Work to do:
a: Decide whether each statement below agrees with the forum thread about Printful quality. Answer yes or no for each, and quote the words from the thread that decide it.
(i) The Printful representative says sample orders get less quality control than regular orders.
(ii) The original poster says the most recent contact with Printful support went unanswered.
(iii) The original poster reports a current error rate of 50%.
b: From the forum thread about Printful quality, write out word for word the passage starting at "Wondering if anyone" and ending at "(Apr 11, 2018)".

Quoted passage:
++++

# Printful quality issues - anyone else???



## herbertm7 (Oct 1, 2018)

Wondering if anyone else is having similar quality issues with Printful. 

I've placed multiple sample orders recently and with each I've had major quality issues - print quality, image placement, as well as, damaged merchandise. With each order I'm always assured by Printful support that they have quality control to prevent these issues. However, with each new order the issues remain. 

I would like to assume that perhaps there is a lack of QA/QC on samples vs. regular orders... but, I'm not confident in that assumption. Nor am I confident in using the service now as it would result in too many dissatisfied customers. 

Is this commonplace? Anyone else experiencing this high percentage of issues? Am I better off with a different POD company? From what I've read and researched Printful is considered one of the best....


----------



## EdwardZ (Apr 11, 2018)

Hey! Edward from Printful here! This sounds like a really unusual situation as our problem rate is low and we highly value the quality of our products and services. Sample orders go through the same process as regular orders and there isn't a difference in quality control. Feel free to reach out to us if there's anything you need help with! We also offer reshipment/refund for damaged products.


----------



## herbertm7 (Oct 1, 2018)

EdwardZ said:


> Hey! Edward from Printful here! This sounds like a really unusual situation as our problem rate is low and we highly value the quality of our products and services. Sample orders go through the same process as regular orders and there isn't a difference in quality control. Feel free to reach out to us if there's anything you need help with! We also offer reshipment/refund for damaged products.


Edward, thank you for responding my thread. 

I have indeed reached out to your team with each issue and each time I have found your teammates quick to reply, and very helpful in ordering reprints to right the error. However, this last time there has been radio silence. 

At a 75% error rate currently, I cannot successfully build a brand. While you offer refunds and re-prints I surely do not want 75% of customers experiencing an issue that require this action.

++++

Information shown:
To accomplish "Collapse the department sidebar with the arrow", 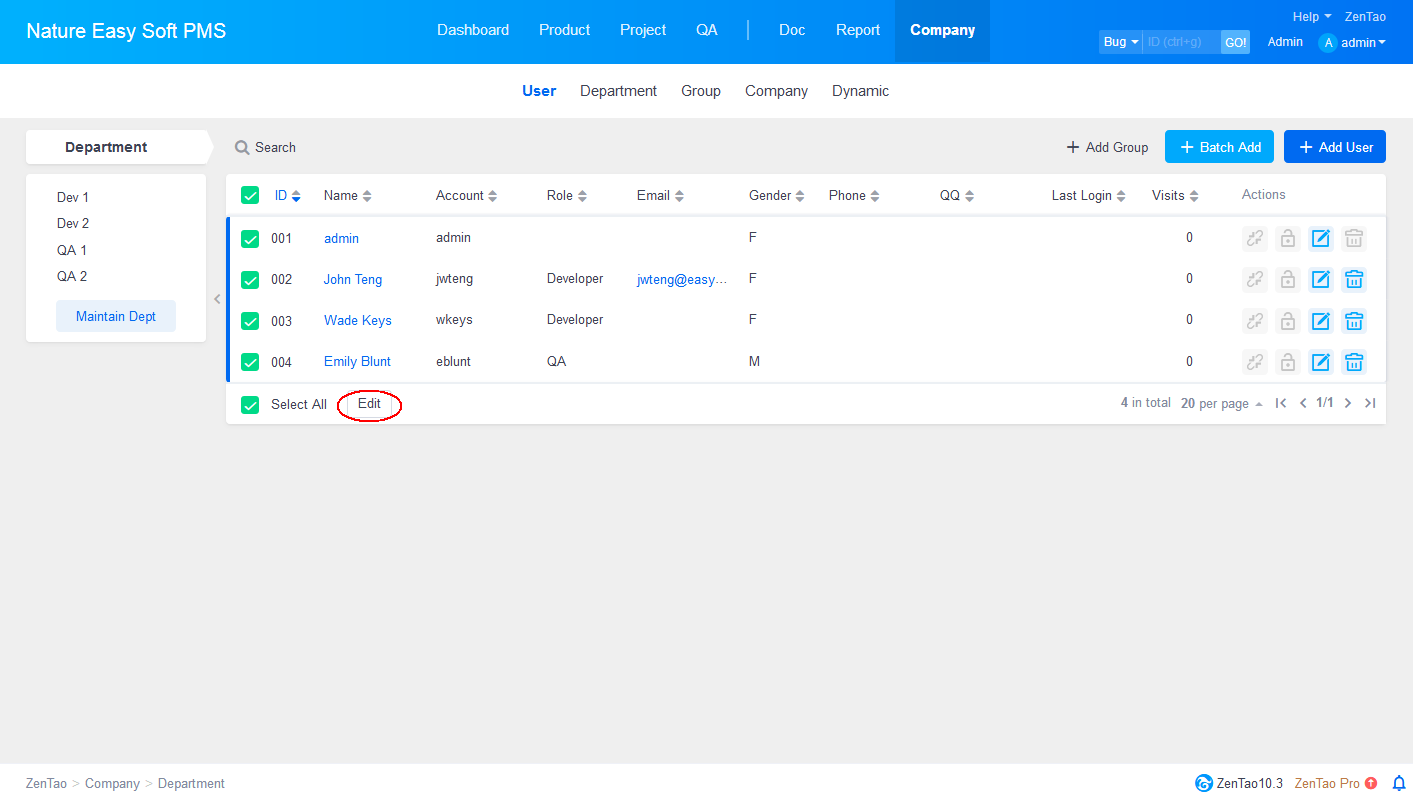I will tap(217, 298).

++++

The results:
a:
(i) No: "Sample orders go through the same process as regular orders and there isn't a difference in quality control."
(ii) Yes: "However, this last time there has been radio silence."
(iii) No: "At a 75% error rate currently"

b:
Wondering if anyone else is having similar quality issues with Printful. 

I've placed multiple sample orders recently and with each I've had major quality issues - print quality, image placement, as well as, damaged merchandise. With each order I'm always assured by Printful support that they have quality control to prevent these issues. However, with each new order the issues remain. 

I would like to assume that perhaps there is a lack of QA/QC on samples vs. regular orders... but, I'm not confident in that assumption. Nor am I confident in using the service now as it would result in too many dissatisfied customers. 

Is this commonplace? Anyone else experiencing this high percentage of issues? Am I better off with a different POD company? From what I've read and researched Printful is considered one of the best....


----------



## EdwardZ (Apr 11, 2018)